● Exercise instructions
Every line of the material should be output exactly as written.

● Excerpted data

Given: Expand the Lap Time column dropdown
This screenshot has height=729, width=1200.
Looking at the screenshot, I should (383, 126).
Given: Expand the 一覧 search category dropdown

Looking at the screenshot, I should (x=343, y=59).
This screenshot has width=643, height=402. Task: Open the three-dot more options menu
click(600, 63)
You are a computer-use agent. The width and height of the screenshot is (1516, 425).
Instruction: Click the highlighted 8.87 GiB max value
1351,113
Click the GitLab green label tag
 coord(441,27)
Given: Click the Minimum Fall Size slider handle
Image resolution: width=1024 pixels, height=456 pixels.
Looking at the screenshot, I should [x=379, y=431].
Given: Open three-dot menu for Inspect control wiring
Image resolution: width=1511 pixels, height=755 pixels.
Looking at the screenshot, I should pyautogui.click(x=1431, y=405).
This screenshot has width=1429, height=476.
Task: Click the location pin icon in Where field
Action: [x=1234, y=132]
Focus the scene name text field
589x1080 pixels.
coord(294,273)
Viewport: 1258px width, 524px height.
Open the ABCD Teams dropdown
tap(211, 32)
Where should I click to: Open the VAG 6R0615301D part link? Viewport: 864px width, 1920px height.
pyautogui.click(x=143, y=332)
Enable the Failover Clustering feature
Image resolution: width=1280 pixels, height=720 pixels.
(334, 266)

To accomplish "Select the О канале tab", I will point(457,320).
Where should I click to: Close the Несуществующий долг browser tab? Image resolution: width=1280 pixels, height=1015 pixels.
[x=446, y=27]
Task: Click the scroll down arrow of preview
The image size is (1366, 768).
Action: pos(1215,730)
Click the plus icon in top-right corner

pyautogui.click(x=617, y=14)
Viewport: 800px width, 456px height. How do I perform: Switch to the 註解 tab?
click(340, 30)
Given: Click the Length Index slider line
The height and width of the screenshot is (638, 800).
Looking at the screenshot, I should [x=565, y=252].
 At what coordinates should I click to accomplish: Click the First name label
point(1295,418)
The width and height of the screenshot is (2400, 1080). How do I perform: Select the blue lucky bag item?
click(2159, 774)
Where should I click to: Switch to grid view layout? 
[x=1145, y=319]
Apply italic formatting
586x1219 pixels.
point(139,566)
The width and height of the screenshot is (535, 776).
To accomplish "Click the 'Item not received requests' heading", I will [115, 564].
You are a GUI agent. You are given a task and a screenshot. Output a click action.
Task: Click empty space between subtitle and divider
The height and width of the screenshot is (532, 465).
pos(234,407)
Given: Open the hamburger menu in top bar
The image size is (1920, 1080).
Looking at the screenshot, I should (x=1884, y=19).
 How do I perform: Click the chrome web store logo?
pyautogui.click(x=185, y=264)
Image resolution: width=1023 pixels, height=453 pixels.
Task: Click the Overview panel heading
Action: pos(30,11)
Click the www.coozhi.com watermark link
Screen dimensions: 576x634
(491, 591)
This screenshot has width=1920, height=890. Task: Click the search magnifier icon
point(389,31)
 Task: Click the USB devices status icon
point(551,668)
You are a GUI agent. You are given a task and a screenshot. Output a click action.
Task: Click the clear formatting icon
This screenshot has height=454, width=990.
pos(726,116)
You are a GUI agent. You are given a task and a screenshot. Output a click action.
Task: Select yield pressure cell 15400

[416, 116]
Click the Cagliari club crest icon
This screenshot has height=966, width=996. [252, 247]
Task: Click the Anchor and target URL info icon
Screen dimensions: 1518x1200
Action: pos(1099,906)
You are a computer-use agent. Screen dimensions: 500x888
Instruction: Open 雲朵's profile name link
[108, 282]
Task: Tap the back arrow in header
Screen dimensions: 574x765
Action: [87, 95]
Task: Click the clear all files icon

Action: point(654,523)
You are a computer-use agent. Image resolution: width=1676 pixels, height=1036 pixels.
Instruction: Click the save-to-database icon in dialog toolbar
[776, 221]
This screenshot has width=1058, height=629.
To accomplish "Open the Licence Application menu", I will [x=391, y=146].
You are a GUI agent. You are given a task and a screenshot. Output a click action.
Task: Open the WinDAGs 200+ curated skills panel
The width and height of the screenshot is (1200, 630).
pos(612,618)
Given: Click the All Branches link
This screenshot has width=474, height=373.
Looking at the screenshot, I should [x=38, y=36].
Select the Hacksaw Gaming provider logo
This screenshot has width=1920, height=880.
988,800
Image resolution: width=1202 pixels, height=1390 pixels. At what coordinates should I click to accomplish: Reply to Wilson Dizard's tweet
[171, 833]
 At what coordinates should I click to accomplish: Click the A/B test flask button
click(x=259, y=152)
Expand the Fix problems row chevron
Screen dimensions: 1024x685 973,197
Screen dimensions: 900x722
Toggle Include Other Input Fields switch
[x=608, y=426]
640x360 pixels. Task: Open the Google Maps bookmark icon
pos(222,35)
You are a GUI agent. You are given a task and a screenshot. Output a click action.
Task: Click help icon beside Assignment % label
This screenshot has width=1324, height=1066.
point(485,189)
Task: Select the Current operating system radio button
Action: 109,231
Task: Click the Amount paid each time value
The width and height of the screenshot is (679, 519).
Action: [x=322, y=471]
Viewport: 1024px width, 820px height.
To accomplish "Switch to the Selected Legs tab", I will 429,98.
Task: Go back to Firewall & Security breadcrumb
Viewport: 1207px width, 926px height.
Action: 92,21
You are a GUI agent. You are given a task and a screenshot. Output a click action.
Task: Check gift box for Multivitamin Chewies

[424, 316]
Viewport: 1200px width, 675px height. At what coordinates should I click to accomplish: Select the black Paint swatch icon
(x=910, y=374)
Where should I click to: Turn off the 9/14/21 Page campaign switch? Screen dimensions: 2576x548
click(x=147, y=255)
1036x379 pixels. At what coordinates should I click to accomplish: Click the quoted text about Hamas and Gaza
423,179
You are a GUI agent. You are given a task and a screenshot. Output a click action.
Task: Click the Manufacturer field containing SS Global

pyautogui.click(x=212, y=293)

● Reply
Given: Expand the Lap Time column dropdown
This screenshot has height=729, width=1200.
Looking at the screenshot, I should (383, 126).
Given: Expand the 一覧 search category dropdown

Looking at the screenshot, I should (x=343, y=59).
This screenshot has width=643, height=402. Task: Open the three-dot more options menu
click(600, 63)
You are a computer-use agent. The width and height of the screenshot is (1516, 425).
Instruction: Click the highlighted 8.87 GiB max value
1351,113
Click the GitLab green label tag
 coord(441,27)
Given: Click the Minimum Fall Size slider handle
Image resolution: width=1024 pixels, height=456 pixels.
Looking at the screenshot, I should [x=379, y=431].
Given: Open three-dot menu for Inspect control wiring
Image resolution: width=1511 pixels, height=755 pixels.
Looking at the screenshot, I should pyautogui.click(x=1431, y=405).
This screenshot has width=1429, height=476.
Task: Click the location pin icon in Where field
Action: [x=1234, y=132]
Focus the scene name text field
589x1080 pixels.
coord(294,273)
Viewport: 1258px width, 524px height.
Open the ABCD Teams dropdown
tap(211, 32)
Where should I click to: Open the VAG 6R0615301D part link? Viewport: 864px width, 1920px height.
pyautogui.click(x=143, y=332)
Enable the Failover Clustering feature
Image resolution: width=1280 pixels, height=720 pixels.
(334, 266)

To accomplish "Select the О канале tab", I will point(457,320).
Where should I click to: Close the Несуществующий долг browser tab? Image resolution: width=1280 pixels, height=1015 pixels.
[x=446, y=27]
Task: Click the scroll down arrow of preview
The image size is (1366, 768).
Action: pos(1215,730)
Click the plus icon in top-right corner

pyautogui.click(x=617, y=14)
Viewport: 800px width, 456px height. How do I perform: Switch to the 註解 tab?
click(340, 30)
Given: Click the Length Index slider line
The height and width of the screenshot is (638, 800).
Looking at the screenshot, I should [x=565, y=252].
 At what coordinates should I click to accomplish: Click the First name label
point(1295,418)
The width and height of the screenshot is (2400, 1080). How do I perform: Select the blue lucky bag item?
click(2159, 774)
Where should I click to: Switch to grid view layout? 
[x=1145, y=319]
Apply italic formatting
586x1219 pixels.
point(139,566)
The width and height of the screenshot is (535, 776).
To accomplish "Click the 'Item not received requests' heading", I will [115, 564].
You are a GUI agent. You are given a task and a screenshot. Output a click action.
Task: Click empty space between subtitle and divider
The height and width of the screenshot is (532, 465).
pos(234,407)
Given: Open the hamburger menu in top bar
The image size is (1920, 1080).
Looking at the screenshot, I should (x=1884, y=19).
 How do I perform: Click the chrome web store logo?
pyautogui.click(x=185, y=264)
Image resolution: width=1023 pixels, height=453 pixels.
Task: Click the Overview panel heading
Action: pos(30,11)
Click the www.coozhi.com watermark link
Screen dimensions: 576x634
(491, 591)
This screenshot has width=1920, height=890. Task: Click the search magnifier icon
point(389,31)
 Task: Click the USB devices status icon
point(551,668)
You are a GUI agent. You are given a task and a screenshot. Output a click action.
Task: Click the clear formatting icon
This screenshot has height=454, width=990.
pos(726,116)
You are a GUI agent. You are given a task and a screenshot. Output a click action.
Task: Select yield pressure cell 15400

[416, 116]
Click the Cagliari club crest icon
This screenshot has height=966, width=996. [252, 247]
Task: Click the Anchor and target URL info icon
Screen dimensions: 1518x1200
Action: pos(1099,906)
You are a computer-use agent. Screen dimensions: 500x888
Instruction: Open 雲朵's profile name link
[108, 282]
Task: Tap the back arrow in header
Screen dimensions: 574x765
Action: [87, 95]
Task: Click the clear all files icon

Action: point(654,523)
You are a computer-use agent. Image resolution: width=1676 pixels, height=1036 pixels.
Instruction: Click the save-to-database icon in dialog toolbar
[776, 221]
This screenshot has width=1058, height=629.
To accomplish "Open the Licence Application menu", I will [x=391, y=146].
You are a GUI agent. You are given a task and a screenshot. Output a click action.
Task: Open the WinDAGs 200+ curated skills panel
The width and height of the screenshot is (1200, 630).
pos(612,618)
Given: Click the All Branches link
This screenshot has width=474, height=373.
Looking at the screenshot, I should [x=38, y=36].
Select the Hacksaw Gaming provider logo
This screenshot has width=1920, height=880.
988,800
Image resolution: width=1202 pixels, height=1390 pixels. At what coordinates should I click to accomplish: Reply to Wilson Dizard's tweet
[171, 833]
 At what coordinates should I click to accomplish: Click the A/B test flask button
click(x=259, y=152)
Expand the Fix problems row chevron
Screen dimensions: 1024x685 973,197
Screen dimensions: 900x722
Toggle Include Other Input Fields switch
[x=608, y=426]
640x360 pixels. Task: Open the Google Maps bookmark icon
pos(222,35)
You are a GUI agent. You are given a task and a screenshot. Output a click action.
Task: Click help icon beside Assignment % label
This screenshot has width=1324, height=1066.
point(485,189)
Task: Select the Current operating system radio button
Action: 109,231
Task: Click the Amount paid each time value
The width and height of the screenshot is (679, 519).
Action: [x=322, y=471]
Viewport: 1024px width, 820px height.
To accomplish "Switch to the Selected Legs tab", I will 429,98.
Task: Go back to Firewall & Security breadcrumb
Viewport: 1207px width, 926px height.
Action: 92,21
You are a GUI agent. You are given a task and a screenshot. Output a click action.
Task: Check gift box for Multivitamin Chewies

[424, 316]
Viewport: 1200px width, 675px height. At what coordinates should I click to accomplish: Select the black Paint swatch icon
(x=910, y=374)
Where should I click to: Turn off the 9/14/21 Page campaign switch? Screen dimensions: 2576x548
click(x=147, y=255)
1036x379 pixels. At what coordinates should I click to accomplish: Click the quoted text about Hamas and Gaza
423,179
You are a GUI agent. You are given a task and a screenshot. Output a click action.
Task: Click the Manufacturer field containing SS Global

pyautogui.click(x=212, y=293)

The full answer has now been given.